Maybe Frank Gehry should come to Richmond and build more iconically bad public spaces.
The aging architect, famous for creating massive public statements, gave birth to a whole new statement when he dismissed the Project for Public Space's Fred Kent at the Aspen Ideas Festival recently. The minor dismissal gained legs when The Atlantic's James Fallows blogged about it -- suddenly, Gehry, Kent and dozens of others were engaged in a heated exchange about ideas and the notion of great architecture.
Jay Wallsjasper captures the great debate on the PPS blog:
When PPS president Fred Kent, a speaker at the Festival two years ago, posed a question to Gehry in the Q-and-A following Gehry’s presentation, the world-famous architect refused to answer.
When Kent repeated the question about why iconic architecture so often fails to create good public places, Gehry called him “pompous” and waved his hand in a gesture that eminent political journalist James Fallows described as “a dismissive gesture, much as Louis XIV might have used to wave away some offending underling.” Fallows described the scene in his influential blog for The Atlantic.
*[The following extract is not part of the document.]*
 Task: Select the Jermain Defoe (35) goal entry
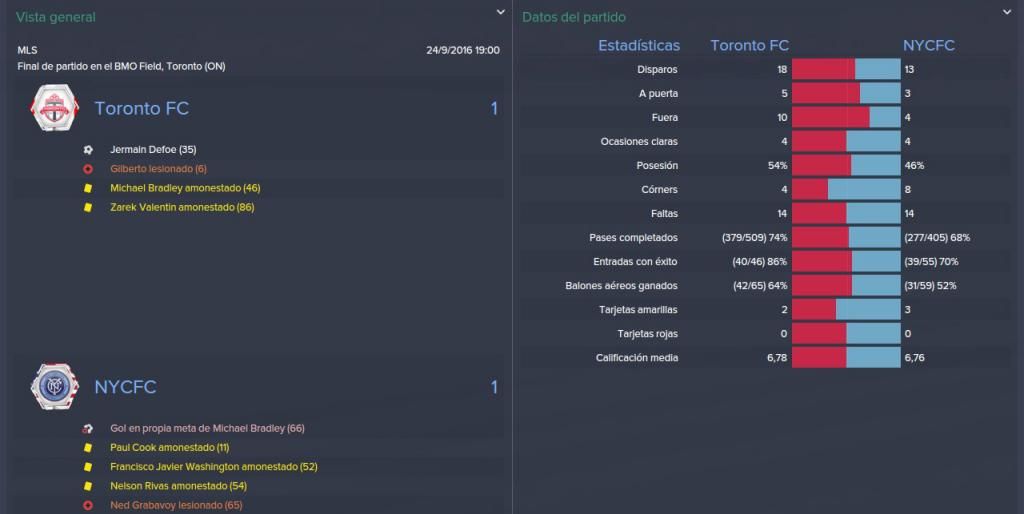coord(153,150)
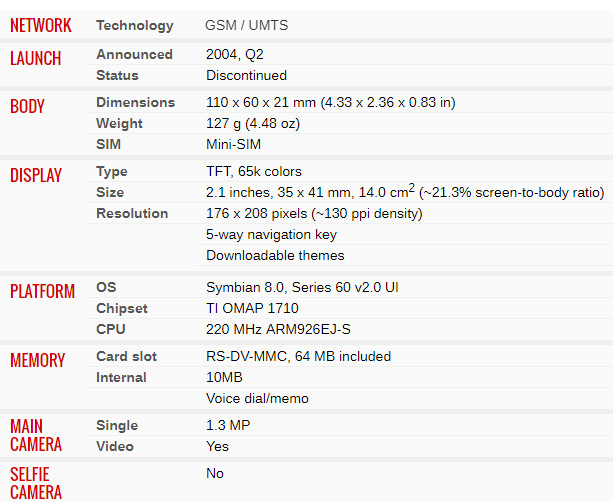This screenshot has height=502, width=613.
Task: Click the Technology link in Network row
Action: tap(134, 26)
And Fallows’ blog became the place where ideas about what constitutes great architecture were debated. This was because Gehry refused to engage in discussion about his work, even at an event billed as a Festival of Ideas.
I particularly enjoyed this nuggest from Kent's response in Fallows' blog:
“Around the world citizens are defining their future by focusing on their city’s civic assets, authentic qualities and compelling destinations,” Kent continued, “not on blindly following the latest international fads conjured by starchitects.”
As many of the comments at the PPS blog note, Kent doesn't do himself or PPR favors by turning this valid debate into a pissing match but whenever debates like this surface my mind usually wanders down the streets of Richmond.
As much as any city, Richmond has built around and plowed under many of its great spaces and iconic architecture -- Hey, Michael Rao, check out that West Hospital! I always wonder what Richmond would become if it embraced its architecture, its grid, its river.
Then I get disappointed by the next project that turns the corner and ignores the street.